The screams echoed down the marble halls, but no one came to save her.
Thalia knelt at the center of the grand throne room, her once-gleaming gown now tattered and soaked in blood-none of it hers. Her wrists were bound. Her pride had already been broken.
Above her, the queen sat unshaken, her hands resting delicately on the arms of the throne. Beside her, Prince Alaric stood motionless, his eyes fixed somewhere beyond Thalia's trembling figure. Cold. Empty. Gone.
"By decree of the Crown," the queen's voice rang out, smooth as glass and just as sharp, "Thalia Melbourne is hereby sentenced to death for high treason, conspiracy, and attempted regicide."
The crowd gasped, but no one spoke up. Not a single voice rose in her defense.
Not even his.
Thalia's heart fractured in silence. She searched Alaric's face one last time. The boy she had loved. The man she had protected. Her last, unbroken hope. But his eyes didn't meet hers. They never would again.
He believes them.
He thinks I betrayed him.
They had won.
The queen. Her uncle. The entire court that whispered poison into the prince's ear.

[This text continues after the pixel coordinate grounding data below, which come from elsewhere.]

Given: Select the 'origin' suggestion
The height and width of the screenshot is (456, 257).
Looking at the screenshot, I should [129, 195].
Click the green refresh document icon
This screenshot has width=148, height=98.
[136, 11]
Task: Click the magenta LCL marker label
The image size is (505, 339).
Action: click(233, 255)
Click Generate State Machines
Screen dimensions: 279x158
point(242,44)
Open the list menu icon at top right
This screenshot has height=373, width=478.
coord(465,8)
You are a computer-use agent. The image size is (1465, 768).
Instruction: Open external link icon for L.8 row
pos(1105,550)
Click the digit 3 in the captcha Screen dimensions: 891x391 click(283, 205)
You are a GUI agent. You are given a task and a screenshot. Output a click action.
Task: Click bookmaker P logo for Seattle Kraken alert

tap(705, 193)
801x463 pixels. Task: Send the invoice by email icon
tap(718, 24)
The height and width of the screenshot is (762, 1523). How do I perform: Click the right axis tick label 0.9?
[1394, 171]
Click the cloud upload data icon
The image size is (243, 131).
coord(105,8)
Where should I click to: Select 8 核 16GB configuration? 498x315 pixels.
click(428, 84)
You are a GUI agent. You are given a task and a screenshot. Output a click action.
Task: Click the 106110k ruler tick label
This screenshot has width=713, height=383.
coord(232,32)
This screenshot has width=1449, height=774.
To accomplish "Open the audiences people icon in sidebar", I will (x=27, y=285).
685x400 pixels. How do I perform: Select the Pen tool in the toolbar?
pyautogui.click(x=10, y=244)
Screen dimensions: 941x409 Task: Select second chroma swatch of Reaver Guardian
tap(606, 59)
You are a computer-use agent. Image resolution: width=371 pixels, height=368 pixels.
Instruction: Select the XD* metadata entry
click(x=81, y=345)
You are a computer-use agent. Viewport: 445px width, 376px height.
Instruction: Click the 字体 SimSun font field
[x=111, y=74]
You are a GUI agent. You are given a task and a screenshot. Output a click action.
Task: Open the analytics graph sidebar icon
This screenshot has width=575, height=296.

They had twisted her loyalty into treachery, her warnings into lies, her love into something shameful.
A blade was drawn.
She did not plead. She did not cry.
She lifted her chin.
"If there is a god who sees all," she whispered, "let them hear this: I did not betray him."
And then, softer:
"Give me time again... and I will burn every name behind this lie to ash."
The sword came down.
And everything went dark.
But death was not the end.
She awoke with a scream.
Silk sheets tangled around her limbs. The ceiling above was familiar-soft blue, cracked slightly in the corner. Her room. Her old room. The scent of lavender and parchment filled the air. Her heart pounded like thunder in her chest.
She was alive.
Not just alive-returned.
She scrambled to the mirror. A young face stared back. Unlined. Untouched. The face of a girl who had not yet been ruined.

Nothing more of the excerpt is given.